Nothing makes sense of a senseless world better than a good, long road trip.

With the brain trust at Burbank Unified scheduling Spring Break an inexplicable five weeks before Easter — while still winter, in fact — the wife and I decided to pack up the kids and take the quintessential family road trip to the Grand Canyon.

You look for positive omens on Day One of a road trip, signs that indicate traffic-free highways, a strong head wind, picturesque sunrises and perfect sunsets. Ours were auspicious, to be sure. Initial reports of the Japan earthquake and tsunami warnings for SoCal were just trickling in.

Thing 2 awoke at 3:30 a.m. with a nose bleed, then used the RV commode to unleash what she’d held in for two days awaiting its arrival. Thing 1 wasn’t far behind, and neither considered my plan that they sleep for the first half of the day’s journey.

We hit the road at 4:00 a.m., heading east toward a rising sun, picturing a wall of water chasing us from San Bernardino to Barstow to Kingman. A song started to play in my mind.

First stop? Gas, of course. Somewhere unrecognizable near the Arizona border, where there’s always a line for the public restroom, and abandoned meth labs dot an otherwise barren landscape. We discovered the maximum allowable amount at the automatic gas pump. Twice in one fill-up.

Next, Oatman, Ariz., a supposed “ghost town” whose T-shirt merchants evidenced plenty of life. Famous for burros wandering its streets and for being the honeymoon spot of Clark Gable and Carol Lombard, Oatman resembles a movie set for a dusty old western town. But it is the real thing. Sadly, we didn’t get a glimpse of the celebrity ghosts said to haunt the hotel, and the only specters of burros we saw were steaming piles to be avoided along the main street.

After starting our vacation diets with bacon-cheeseburgers and malts in Kingman, and short detours through some of the original stretches of Route 66 to get our kicks — frozen in time with Elvis and Marilyn — we made our way through the high-desert chaparral and arrived at the Grand Canyon just before sunset.

With a 12-hour day behind us and one of the seven natural wonders of the world before us, my paternal pride was hard to describe. But what can be described is a child’s priority in that moment of seeing the Grand Canyon for the first time.

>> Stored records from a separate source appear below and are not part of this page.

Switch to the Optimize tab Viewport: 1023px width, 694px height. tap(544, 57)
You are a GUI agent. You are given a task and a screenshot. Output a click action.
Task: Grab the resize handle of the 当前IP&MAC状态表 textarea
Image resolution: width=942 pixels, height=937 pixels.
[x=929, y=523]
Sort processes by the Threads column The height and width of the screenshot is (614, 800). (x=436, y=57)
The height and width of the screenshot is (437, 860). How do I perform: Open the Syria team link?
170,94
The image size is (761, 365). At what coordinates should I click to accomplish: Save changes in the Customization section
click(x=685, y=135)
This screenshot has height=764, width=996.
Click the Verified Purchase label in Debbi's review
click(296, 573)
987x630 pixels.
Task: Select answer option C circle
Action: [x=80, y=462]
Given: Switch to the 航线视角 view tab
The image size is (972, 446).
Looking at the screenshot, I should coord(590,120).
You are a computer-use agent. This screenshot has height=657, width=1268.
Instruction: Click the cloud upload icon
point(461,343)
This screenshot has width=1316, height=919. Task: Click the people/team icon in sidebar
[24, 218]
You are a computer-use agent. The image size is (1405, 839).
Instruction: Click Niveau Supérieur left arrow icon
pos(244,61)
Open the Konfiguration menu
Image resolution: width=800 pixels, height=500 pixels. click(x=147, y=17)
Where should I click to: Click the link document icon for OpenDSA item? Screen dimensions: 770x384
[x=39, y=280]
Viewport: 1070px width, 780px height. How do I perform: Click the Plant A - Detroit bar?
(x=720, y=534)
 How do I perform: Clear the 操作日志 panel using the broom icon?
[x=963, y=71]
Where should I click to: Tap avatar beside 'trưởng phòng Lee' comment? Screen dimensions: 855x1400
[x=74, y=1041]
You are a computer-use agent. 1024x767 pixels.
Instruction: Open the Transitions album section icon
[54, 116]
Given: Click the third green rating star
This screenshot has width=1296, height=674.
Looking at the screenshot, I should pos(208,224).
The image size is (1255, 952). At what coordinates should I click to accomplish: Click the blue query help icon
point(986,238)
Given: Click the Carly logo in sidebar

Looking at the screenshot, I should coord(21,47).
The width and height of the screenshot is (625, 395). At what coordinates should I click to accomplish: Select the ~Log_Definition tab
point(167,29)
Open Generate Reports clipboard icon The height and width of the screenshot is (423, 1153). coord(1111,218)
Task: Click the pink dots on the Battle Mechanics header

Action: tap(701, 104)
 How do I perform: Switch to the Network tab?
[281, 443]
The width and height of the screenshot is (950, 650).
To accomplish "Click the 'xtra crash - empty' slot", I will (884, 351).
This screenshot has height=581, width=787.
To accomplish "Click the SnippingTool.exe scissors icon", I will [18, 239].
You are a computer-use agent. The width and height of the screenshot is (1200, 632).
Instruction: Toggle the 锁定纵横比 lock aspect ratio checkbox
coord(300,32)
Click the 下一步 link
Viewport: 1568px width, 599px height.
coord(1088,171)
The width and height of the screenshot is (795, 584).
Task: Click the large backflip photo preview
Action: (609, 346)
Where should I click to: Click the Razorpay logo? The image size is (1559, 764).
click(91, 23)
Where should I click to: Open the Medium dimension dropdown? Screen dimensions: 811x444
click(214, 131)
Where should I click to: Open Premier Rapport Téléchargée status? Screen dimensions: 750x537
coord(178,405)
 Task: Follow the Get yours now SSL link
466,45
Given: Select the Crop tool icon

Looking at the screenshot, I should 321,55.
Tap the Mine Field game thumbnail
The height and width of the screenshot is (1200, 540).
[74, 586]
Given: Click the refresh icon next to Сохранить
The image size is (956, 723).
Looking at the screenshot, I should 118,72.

“Can we go to the gift shop now?”

On Day Two we decided the best way to truly experience the Big Hole was to go inside it. Thanks to IMAX, that’s possible while sitting in a comfortable seat with a bucket of popcorn. And another gift shop. Who knew the Native American tribes of the region were so gifted at crafting snow globes, shot glasses and mugs?

After losing three hours of our lives to AAA because Daddy left the lights on, and a night spent trying to figure out why the carbon monoxide detector kept going off, day three started with a drive through the western side of the largest contiguous Ponderosa pine forest in the continental U.S.

Pastures of snow and the San Francisco Peaks made the route into Flagstaff perhaps the most scenic of the whole trip. Though the switchback road into Sedona, with its red rock cliffs ribboned in radiant copper and gold, was a close second.

Had we wanted our chakras aligned and auras painted, Sedona was the place to be. But we settled for great blue herons nesting in the trees over our campsite and Oak Creek running behind it.

Few things offer a child the chance to explore and grow more than the banks of a mountain creek. It was the one natural wonder that got them out of an RV that had become their mobile playground.

While Thing 1 tossed sticks and watched them transform into kayaks navigating the rapids, Thing 2 set out to find a new route to India — or at least to the other side of the freezing creek. Confident and courageous, she would not be denied. Until she fell in.

Worse than being cold in her soaked clothes was her embarrassment.

“I want to go home,” she said shivering.

“Only the brave and adventurous,” I told her, “fall into creeks far from home.”

If you’ve never fallen into a stream or a lake, never lost your footing while crossing a gorge that seemed to go on forever, you’ve never lived. Only existed. I doubt she understood this in that moment. We rarely do. But she helped me to.